Isso é o que mostra um estudo liderado pelo biólogo Francesco Tiralongo, que revela um fenômeno já conhecido, frequentemente subestimado e, no passado, já explosivo: a invasão silenciosa de espécies exóticas.
O precedente que deveria ter nos ensinado algo
Antes do caranguejo vermelho, veio ele: o protagonista inesperado dos últimos anos, o caranguejo azul (Callinectes sapidus).
Provavelmente introduzido por meio das águas de lastro dos navios — ou favorecido pelo aquecimento do mar —, o caranguejo azul encontrou no Mediterrâneo um habitat perfeito. Perfeito demais. E fez o que espécies invasoras fazem melhor: adaptou-se, multiplicou-se e dominou.
As consequências? Concretas. Visíveis. Caras. No Delta do Pó, um dos principais polos europeus de produção de moluscos, o caranguejo azul devastou cultivos inteiros de vôngoles. Ciclos produtivos destruídos em poucos meses. Prejuízos milionários. Empresas em crise. Pescadores obrigados a se reinventar.
Mas o dano não é apenas econômico. É ecológico.
O caranguejo azul é um predador voraz. Alimenta-se de moluscos, pequenos peixes e crustáceos nativos. Reduz a biodiversidade, altera cadeias alimentares e modifica o equilíbrio dos ecossistemas costeiros. Onde chega, muda as regras.
E, sobretudo, não possui predadores naturais nessas águas, o que acelera ainda mais sua expansão.
O novo invasor: menor, mas não inofensivo
O Gonioinfradens giardi pertence à mesma família. É menor, menos estudado, mais discreto. Mas sua velocidade de expansão preocupa.
Os primeiros registros na Itália datam de novembro de 2025, na região de Portopalo di Capo Passero. Depois vieram outros exemplares: onze em poucas semanas, sempre na mesma área. Não é coincidência. É padrão.
E quem estuda invasões biológicas sabe: primeiro poucos indivíduos, depois a explosão. O risco? Que o Mediterrâneo central se torne uma nova área de colonização estável.
Como eles chegam: o corredor invisível
Não é acaso. É engenharia. E clima. O fenômeno tem nome: migração lessepsiana. Trata-se da passagem de espécies do Mar Vermelho para o Mediterrâneo através do Canal de Suez — uma rota artificial que, hoje, com o aquecimento das águas, funciona como um verdadeiro corredor biológico.
O Mediterrâneo está se tropicalizando. Temperaturas mais altas, ecossistemas fragilizados, menos competição. O resultado é uma transformação profunda: um mar cada vez mais parecido com aquele de onde essas espécies vêm.
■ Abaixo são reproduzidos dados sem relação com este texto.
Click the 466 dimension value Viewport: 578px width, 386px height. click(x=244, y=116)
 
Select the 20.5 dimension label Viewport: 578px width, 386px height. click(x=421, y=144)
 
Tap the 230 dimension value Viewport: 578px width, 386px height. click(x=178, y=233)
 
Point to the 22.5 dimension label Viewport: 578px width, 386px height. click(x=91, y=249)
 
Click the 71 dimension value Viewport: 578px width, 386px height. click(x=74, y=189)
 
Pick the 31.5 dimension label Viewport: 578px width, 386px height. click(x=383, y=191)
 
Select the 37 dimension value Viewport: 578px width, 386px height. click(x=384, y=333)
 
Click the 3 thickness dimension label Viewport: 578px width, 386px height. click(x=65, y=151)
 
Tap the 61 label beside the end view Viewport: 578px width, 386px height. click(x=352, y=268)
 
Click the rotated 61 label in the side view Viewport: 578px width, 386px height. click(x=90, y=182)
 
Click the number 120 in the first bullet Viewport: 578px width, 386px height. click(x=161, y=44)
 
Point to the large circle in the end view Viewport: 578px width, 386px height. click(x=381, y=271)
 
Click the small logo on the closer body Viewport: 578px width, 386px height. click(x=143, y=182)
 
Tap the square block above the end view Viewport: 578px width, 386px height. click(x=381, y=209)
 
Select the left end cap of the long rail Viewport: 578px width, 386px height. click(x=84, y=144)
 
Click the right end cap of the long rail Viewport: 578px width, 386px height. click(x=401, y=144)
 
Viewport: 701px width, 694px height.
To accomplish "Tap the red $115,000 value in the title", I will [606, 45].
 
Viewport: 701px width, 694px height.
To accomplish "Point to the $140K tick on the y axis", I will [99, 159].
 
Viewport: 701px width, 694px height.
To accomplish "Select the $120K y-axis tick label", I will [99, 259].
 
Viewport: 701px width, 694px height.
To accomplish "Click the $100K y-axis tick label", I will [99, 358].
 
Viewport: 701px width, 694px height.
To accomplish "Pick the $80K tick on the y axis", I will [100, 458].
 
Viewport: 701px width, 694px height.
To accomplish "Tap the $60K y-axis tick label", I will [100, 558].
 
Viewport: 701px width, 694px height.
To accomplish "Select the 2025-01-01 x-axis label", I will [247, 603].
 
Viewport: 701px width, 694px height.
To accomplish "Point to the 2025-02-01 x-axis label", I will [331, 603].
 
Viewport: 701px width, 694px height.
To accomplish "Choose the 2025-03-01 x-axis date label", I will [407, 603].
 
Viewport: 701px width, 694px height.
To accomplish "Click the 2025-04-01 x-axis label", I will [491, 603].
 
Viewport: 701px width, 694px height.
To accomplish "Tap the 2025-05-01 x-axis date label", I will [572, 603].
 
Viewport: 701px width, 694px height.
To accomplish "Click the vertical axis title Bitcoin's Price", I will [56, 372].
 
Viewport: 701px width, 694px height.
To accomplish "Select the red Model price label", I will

E há também o transporte marítimo. As águas de lastro carregam larvas e organismos entre continentes. Invisíveis. Silenciosos. E extremamente eficazes.
O papel dos pescadores: sentinelas do mar
Nesta história, os primeiros a perceber são aqueles que vivem o mar todos os dias: os pescadores.
Foram eles que identificaram os primeiros exemplares, que os entregaram aos cientistas, que transformaram uma curiosidade em evidência científica.
É a chamada ciência cidadã. Mas, aqui, não é teoria. É sobrevivência — econômica e ambiental.
Um equilíbrio em transformação
O Mediterrâneo abriga cerca de 7% da biodiversidade marinha mundial, apesar de representar menos de 1% da superfície dos oceanos. Um sistema rico, mas extremamente frágil.
Agora, esse sistema está sendo reescrito. Novas espécies chegam. Espécies nativas recuam. Algumas desaparecem. Outras resistem.
E, no meio disso tudo, estamos nós: pesca, economia, cultura e identidade.
A questão não é se o caranguejo vermelho será um problema.
A questão é quando.
E, sobretudo: se estaremos preparados desta vez.